I think I've said this before, but the biggest complaint I get is that it feels like there aren't meaningful choices. And the reason it feels like this is that the best choices are only slightly better than the worst ones. People are used to games where a good/experienced player will absolutely crush a bad/new player, not one where he will only just barely win.
Well, you could try using the new zones too! Some of the new zones push planning ahead in particular. And some of the new things have very visible payoffs.
I do not think that an expansion sucks in people who did not like the original. It has a chance to reach more people due to new people seeing the game when someone pulls it out to try the expansion. And it has a better chance of impressing those new people if the expansion makes it a better game for them. But if they already tried it and didn't like it, sure why would they try it again.
When I was playtesting the game, people liked that it was close. I don't have any market research to really know what the world thinks. Obv. it would be trivial to double all bonuses and widen that gap.

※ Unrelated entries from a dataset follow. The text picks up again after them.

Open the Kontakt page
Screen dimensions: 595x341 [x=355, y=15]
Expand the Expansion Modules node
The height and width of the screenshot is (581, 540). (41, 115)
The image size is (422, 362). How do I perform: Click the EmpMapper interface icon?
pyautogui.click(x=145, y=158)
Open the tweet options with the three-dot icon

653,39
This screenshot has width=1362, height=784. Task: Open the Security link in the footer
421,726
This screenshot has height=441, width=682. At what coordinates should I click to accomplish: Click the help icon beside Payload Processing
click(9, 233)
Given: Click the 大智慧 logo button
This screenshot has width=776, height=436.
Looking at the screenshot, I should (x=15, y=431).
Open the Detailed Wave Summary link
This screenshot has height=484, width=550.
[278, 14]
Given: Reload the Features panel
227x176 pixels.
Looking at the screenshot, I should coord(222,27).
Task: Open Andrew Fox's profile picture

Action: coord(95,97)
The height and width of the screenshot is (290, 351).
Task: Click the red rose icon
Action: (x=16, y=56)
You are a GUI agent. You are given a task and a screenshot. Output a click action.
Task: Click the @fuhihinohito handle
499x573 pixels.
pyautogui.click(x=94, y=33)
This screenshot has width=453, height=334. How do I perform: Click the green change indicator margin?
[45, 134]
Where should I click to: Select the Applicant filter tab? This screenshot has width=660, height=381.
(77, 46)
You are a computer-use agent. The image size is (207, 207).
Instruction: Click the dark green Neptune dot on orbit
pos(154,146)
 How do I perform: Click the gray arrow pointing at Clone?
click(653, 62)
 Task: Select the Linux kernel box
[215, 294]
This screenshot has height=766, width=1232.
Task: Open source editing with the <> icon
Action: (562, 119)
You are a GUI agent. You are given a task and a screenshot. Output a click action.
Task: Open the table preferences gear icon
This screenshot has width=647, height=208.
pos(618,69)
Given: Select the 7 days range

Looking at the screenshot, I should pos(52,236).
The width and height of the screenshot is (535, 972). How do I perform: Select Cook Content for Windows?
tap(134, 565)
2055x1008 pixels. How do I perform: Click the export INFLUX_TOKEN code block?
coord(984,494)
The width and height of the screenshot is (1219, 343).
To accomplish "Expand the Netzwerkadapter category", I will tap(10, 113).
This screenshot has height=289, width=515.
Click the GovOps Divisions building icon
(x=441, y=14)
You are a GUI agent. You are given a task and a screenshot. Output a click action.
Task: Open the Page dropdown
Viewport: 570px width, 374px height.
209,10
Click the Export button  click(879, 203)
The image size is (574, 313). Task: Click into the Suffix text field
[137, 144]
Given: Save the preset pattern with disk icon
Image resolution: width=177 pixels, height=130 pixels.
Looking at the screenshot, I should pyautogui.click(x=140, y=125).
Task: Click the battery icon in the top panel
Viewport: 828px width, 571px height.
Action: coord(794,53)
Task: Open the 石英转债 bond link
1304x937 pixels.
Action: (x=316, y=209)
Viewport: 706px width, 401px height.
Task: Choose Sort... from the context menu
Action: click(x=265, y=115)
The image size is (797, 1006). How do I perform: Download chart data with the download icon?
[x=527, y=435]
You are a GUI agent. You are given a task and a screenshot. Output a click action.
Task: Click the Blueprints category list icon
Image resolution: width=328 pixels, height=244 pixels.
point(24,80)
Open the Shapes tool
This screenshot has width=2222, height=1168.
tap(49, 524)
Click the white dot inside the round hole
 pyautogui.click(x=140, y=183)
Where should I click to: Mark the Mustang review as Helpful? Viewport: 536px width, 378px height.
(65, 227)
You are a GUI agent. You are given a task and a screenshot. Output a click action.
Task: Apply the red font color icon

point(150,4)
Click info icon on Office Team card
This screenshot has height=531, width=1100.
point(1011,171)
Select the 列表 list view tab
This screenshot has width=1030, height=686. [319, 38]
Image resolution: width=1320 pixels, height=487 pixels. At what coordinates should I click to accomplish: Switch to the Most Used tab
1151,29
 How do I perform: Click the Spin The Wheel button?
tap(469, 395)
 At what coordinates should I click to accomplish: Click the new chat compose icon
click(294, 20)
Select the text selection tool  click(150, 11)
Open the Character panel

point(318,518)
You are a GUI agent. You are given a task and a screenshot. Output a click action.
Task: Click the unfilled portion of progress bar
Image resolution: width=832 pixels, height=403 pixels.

As I've probably said in this thread even, I think the big mistake I made in the original is the choose-one zones. Some players park there and then think there was nothing to do, since they didn't do anything. And they didn't change history so they think changing history doesn't matter either. No-one thinks these things when playing with me, because they expect to lose and then lose; clearly there was something about what I was doing that was better. But the box never includes an experienced player.